Data virtualization is still rapidly evolving. In addition to engineering improved support for streaming event data, DV vendors say they're evolving their products to better address practical issues or real-world issues, too: Eve, for example, says Composite is now able to support broader deployments. One customer, he says, "has a virtual layer of reference data [that] they're surfacing around the world. They have these three different systems [in each location]: a Developer, a [Production], and a Backup [system] ... and they're in these three geographically-dispersed locations, in the U.S., in the E.U., and in Asia, so they have to constantly sync them." Elsewhere, Composite continues to infuse its DV platform with complementary data management technologies, including ETL- and data quality-like capabilities.

There's a perception that DV should sell itself. Its benefits, after all, are seen as easily demonstrable, particularly to business users, who advocates like Eve say feel "frustrated" by IT's lack of responsiveness or flexibility. Instead of waiting weeks or months for IT to expose data in previously siloed data sources, virtualization promises to accelerate the integration process.

Resistance from IT is still a big barrier, however. "It's hard for business people to drive an initiative that far back into data integration techniques. What [Composite is] trying to do is to go to the IT people and say, 'Wouldn't it be great if you could be more responsive? Wouldn't it be great if you had lower total cost of ownership? Wouldn't you be better off with a flexible toolbox that you could bring to bear on any problem that you wish?"

These are rhetorical questions, Eve argues -- to everyone but DM traditionalists.
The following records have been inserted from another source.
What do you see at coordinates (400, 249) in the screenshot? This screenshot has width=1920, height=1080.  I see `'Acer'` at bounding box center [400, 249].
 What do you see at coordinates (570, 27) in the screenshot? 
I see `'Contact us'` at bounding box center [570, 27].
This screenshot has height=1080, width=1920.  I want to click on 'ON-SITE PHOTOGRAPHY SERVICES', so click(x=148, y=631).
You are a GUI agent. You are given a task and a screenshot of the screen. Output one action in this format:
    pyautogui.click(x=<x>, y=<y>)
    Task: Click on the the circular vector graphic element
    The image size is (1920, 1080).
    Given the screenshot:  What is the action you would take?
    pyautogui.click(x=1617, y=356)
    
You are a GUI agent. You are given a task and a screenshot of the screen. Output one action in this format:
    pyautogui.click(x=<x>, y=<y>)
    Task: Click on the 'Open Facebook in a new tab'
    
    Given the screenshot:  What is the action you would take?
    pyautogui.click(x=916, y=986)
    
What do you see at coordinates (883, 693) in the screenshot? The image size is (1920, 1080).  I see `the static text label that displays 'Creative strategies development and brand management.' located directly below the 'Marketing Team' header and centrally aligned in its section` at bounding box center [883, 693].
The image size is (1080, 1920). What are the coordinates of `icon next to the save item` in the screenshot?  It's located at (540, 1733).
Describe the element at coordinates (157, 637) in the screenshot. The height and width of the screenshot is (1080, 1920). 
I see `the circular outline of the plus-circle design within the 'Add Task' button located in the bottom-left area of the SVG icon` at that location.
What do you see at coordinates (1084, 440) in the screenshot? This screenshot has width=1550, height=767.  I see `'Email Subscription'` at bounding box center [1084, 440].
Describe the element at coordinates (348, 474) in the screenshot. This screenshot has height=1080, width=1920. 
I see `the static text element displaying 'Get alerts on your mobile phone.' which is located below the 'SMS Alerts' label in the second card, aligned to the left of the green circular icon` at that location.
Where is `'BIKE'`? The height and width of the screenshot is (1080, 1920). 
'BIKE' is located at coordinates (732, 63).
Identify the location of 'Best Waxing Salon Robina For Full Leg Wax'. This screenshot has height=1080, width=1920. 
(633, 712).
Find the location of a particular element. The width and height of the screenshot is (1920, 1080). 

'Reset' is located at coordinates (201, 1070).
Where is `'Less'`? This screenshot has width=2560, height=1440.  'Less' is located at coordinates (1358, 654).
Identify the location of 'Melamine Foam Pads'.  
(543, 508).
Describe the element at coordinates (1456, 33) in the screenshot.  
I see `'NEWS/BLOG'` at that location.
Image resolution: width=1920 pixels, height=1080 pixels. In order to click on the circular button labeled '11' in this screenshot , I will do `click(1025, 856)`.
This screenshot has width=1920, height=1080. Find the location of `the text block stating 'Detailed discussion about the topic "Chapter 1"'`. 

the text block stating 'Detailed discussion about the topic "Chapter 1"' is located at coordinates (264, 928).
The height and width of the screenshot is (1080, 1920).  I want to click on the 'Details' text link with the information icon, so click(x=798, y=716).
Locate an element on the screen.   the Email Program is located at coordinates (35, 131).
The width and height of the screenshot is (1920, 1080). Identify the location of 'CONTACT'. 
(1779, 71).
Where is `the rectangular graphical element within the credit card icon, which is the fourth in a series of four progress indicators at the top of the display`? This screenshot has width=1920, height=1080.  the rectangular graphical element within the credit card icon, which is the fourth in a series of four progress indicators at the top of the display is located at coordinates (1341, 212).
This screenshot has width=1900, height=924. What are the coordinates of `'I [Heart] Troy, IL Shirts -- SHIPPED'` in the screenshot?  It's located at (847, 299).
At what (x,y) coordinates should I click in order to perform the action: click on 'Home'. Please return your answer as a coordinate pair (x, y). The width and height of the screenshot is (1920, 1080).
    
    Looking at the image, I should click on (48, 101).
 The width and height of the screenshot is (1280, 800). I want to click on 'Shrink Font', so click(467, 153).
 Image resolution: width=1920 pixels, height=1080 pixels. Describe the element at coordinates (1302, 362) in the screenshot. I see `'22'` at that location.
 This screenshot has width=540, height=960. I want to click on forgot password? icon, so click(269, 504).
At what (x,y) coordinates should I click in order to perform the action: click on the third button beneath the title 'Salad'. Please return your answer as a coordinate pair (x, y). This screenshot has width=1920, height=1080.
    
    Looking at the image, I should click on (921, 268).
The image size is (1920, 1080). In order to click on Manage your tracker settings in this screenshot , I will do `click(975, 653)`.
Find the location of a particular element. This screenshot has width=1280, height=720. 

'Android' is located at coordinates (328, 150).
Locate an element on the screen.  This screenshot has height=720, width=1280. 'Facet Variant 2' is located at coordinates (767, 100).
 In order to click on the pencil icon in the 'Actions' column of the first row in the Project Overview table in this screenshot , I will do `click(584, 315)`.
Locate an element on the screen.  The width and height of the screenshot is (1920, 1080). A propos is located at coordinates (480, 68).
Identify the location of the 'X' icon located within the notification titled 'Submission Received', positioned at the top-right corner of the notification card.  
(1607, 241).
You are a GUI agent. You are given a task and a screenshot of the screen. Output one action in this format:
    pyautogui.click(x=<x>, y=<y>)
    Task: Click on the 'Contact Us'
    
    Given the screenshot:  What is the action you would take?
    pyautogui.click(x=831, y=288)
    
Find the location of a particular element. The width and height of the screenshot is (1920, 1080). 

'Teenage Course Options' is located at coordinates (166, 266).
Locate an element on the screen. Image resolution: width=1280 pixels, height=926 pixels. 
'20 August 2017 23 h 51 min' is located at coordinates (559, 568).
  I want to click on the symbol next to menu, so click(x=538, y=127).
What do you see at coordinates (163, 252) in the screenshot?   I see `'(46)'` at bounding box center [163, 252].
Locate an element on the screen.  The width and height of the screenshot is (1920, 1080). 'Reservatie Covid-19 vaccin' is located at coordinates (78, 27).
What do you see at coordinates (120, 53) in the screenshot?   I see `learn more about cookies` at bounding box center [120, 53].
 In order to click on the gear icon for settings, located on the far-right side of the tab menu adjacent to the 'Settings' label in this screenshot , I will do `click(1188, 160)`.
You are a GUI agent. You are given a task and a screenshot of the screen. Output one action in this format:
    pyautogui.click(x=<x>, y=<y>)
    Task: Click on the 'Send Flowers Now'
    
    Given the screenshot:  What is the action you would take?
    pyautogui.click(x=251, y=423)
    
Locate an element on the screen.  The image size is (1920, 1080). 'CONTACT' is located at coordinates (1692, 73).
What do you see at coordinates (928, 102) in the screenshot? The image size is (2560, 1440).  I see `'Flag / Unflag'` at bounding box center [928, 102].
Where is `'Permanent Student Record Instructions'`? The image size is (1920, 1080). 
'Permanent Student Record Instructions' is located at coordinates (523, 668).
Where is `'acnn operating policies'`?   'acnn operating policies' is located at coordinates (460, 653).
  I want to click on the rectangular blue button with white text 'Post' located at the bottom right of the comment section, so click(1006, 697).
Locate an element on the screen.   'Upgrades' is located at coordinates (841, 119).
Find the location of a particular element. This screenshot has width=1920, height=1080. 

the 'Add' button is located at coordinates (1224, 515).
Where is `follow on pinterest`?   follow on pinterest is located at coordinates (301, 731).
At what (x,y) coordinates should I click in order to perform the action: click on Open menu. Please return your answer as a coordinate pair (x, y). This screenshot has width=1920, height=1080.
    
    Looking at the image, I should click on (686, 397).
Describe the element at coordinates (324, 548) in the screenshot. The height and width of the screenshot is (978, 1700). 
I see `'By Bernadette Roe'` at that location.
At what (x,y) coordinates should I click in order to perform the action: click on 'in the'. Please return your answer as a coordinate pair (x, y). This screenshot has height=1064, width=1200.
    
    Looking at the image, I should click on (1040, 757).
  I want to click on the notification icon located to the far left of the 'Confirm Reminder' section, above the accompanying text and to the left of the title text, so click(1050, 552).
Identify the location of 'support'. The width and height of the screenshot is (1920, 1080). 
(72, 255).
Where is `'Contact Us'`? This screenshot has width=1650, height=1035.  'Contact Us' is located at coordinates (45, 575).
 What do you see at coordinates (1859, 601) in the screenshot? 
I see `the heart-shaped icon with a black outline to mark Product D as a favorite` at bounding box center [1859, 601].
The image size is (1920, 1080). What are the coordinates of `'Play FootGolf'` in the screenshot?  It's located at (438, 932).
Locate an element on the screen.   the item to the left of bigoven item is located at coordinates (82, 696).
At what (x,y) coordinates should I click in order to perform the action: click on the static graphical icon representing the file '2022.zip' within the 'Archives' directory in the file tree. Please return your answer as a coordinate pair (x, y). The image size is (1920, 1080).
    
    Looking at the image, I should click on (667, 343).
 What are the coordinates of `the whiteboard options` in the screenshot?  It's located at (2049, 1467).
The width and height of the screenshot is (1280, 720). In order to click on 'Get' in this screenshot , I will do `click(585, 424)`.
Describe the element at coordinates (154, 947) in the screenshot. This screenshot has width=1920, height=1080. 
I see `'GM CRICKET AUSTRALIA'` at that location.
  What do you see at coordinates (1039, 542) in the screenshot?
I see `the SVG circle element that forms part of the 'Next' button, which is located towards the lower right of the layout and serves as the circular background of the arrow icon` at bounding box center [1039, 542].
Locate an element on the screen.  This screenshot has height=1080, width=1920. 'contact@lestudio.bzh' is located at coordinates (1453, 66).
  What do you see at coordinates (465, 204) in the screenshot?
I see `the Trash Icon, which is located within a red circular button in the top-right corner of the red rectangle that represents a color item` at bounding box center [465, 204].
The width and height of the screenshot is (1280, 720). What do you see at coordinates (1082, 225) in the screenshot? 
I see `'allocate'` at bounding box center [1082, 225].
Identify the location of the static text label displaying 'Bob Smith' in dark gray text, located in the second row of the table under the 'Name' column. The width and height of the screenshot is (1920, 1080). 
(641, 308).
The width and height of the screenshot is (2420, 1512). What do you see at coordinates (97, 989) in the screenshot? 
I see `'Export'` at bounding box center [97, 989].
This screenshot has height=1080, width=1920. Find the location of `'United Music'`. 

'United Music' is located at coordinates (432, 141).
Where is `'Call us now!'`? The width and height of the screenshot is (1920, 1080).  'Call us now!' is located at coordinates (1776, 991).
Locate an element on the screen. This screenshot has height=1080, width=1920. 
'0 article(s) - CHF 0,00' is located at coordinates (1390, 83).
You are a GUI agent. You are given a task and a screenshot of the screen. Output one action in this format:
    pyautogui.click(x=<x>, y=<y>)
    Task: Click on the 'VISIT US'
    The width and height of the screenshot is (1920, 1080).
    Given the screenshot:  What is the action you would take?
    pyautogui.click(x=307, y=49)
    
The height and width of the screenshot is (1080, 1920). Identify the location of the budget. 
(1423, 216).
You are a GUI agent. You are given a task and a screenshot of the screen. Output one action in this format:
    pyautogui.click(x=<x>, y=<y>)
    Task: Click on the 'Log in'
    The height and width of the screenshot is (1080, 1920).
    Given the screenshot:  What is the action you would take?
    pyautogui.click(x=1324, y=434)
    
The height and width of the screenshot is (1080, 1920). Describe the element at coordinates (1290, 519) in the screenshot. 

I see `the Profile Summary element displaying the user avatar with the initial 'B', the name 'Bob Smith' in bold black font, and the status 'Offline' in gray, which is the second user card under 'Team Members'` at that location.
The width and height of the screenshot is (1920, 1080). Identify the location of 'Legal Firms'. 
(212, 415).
Like it or not, he maintains, DM diehards are eventually going to have to come to terms with something very like data virtualization.

"I think it's the data warehouse appliances and these NoSQL stores that have just kind of eroded their core tenets, which is [that] the single warehouse is the place for everything," he concludes. "Once you get this many data warehouse appliances and data stores -- now that you have them, you're only going to get value by integrating them, and at that point the best way to integrate them is by virtualization. It's almost this aftermarket bad consequence of a good thing."

Not surprisingly, Philip Russom, research manager with TDWI Research, views the matter as somewhat less clear-cut. That said, Russom sees a number of undeniable benefits associated with data virtualization, including better resistance to change or disruption (DV is based on an abstraction layer, so DI targets are somewhat insulated from changes to DI sources); improved responsiveness (thanks in part to the ability to quickly provision new targets or sources); much greater reuse of objects and services; and, oddly enough, a business-oriented view of data.

"[W]hen this [virtualization] layer exposes data objects for business entities -- such as customer, order, and so on -- it provides a business-friendly view that abstracts yet handles the underlying complexity," wrote Russom, in his recent TDWI Checklist Report on Data Virtualization.

Russom argues that DV can help quickly improve the quality and consistency of data.

"It can ensure that inconsistencies and inaccuracies across heterogeneous enterprise data stores are identified upfront without the need for staging and pre-processing," he wrote. "In addition, [data virtualization] enables business and IT to collaborate in defining and enforcing data quality rules on-the-fly or in real time as data is federated."